== Work item ==
Below are records; copy every line in them that holds the word "element".

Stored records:
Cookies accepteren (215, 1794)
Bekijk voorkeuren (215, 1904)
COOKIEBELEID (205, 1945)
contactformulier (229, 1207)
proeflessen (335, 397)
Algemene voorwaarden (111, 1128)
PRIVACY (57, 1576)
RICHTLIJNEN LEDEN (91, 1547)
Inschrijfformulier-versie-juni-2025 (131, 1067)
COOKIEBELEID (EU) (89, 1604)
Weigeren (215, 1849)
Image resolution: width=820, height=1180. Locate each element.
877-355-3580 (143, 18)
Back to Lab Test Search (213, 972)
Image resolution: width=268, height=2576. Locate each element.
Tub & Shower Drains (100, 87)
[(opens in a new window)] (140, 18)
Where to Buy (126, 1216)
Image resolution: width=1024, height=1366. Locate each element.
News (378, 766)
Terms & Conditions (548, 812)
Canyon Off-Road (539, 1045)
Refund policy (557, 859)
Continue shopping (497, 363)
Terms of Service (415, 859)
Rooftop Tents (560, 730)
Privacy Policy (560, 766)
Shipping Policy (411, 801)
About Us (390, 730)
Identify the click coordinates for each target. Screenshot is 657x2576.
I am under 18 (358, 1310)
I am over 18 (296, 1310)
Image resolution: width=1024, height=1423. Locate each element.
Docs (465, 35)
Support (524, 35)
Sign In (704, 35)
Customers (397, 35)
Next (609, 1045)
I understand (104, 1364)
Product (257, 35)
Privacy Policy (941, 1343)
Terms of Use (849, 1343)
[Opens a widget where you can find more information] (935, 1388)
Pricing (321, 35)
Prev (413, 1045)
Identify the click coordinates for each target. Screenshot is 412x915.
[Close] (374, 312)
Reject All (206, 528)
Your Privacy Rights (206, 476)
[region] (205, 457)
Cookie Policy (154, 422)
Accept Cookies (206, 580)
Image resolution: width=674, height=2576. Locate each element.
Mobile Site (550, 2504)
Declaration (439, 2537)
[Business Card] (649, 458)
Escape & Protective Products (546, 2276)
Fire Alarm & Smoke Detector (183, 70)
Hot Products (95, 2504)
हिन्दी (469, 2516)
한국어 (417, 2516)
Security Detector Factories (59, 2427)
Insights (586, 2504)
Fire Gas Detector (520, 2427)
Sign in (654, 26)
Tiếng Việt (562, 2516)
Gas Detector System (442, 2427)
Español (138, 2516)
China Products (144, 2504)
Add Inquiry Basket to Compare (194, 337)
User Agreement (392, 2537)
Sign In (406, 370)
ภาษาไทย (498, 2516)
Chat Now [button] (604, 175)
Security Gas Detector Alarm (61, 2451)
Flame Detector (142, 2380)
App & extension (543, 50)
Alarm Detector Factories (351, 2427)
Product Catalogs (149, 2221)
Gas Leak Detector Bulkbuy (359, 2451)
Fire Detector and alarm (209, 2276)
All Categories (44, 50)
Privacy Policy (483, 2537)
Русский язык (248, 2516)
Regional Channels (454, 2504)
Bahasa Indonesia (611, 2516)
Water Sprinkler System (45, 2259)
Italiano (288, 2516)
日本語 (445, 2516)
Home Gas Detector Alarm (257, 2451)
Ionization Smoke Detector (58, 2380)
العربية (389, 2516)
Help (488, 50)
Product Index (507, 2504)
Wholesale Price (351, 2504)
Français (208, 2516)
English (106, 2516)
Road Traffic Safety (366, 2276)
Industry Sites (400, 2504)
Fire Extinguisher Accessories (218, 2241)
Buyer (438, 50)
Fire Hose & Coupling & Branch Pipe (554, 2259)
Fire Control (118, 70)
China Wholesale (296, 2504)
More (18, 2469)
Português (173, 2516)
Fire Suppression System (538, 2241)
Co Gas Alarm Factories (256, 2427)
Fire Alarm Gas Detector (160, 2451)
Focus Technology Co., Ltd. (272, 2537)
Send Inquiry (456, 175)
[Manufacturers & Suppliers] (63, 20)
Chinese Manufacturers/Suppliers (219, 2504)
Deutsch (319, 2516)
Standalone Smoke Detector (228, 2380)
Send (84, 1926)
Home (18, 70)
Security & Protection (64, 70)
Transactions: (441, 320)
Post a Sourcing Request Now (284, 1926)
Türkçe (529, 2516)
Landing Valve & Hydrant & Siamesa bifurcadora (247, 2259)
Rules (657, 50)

== Task solution ==
Image resolution: width=820, height=1180. Locate each element.
Image resolution: width=268, height=2576. Locate each element.
Image resolution: width=1024, height=1366. Locate each element.
Image resolution: width=1024, height=1423. Locate each element.
Image resolution: width=674, height=2576. Locate each element.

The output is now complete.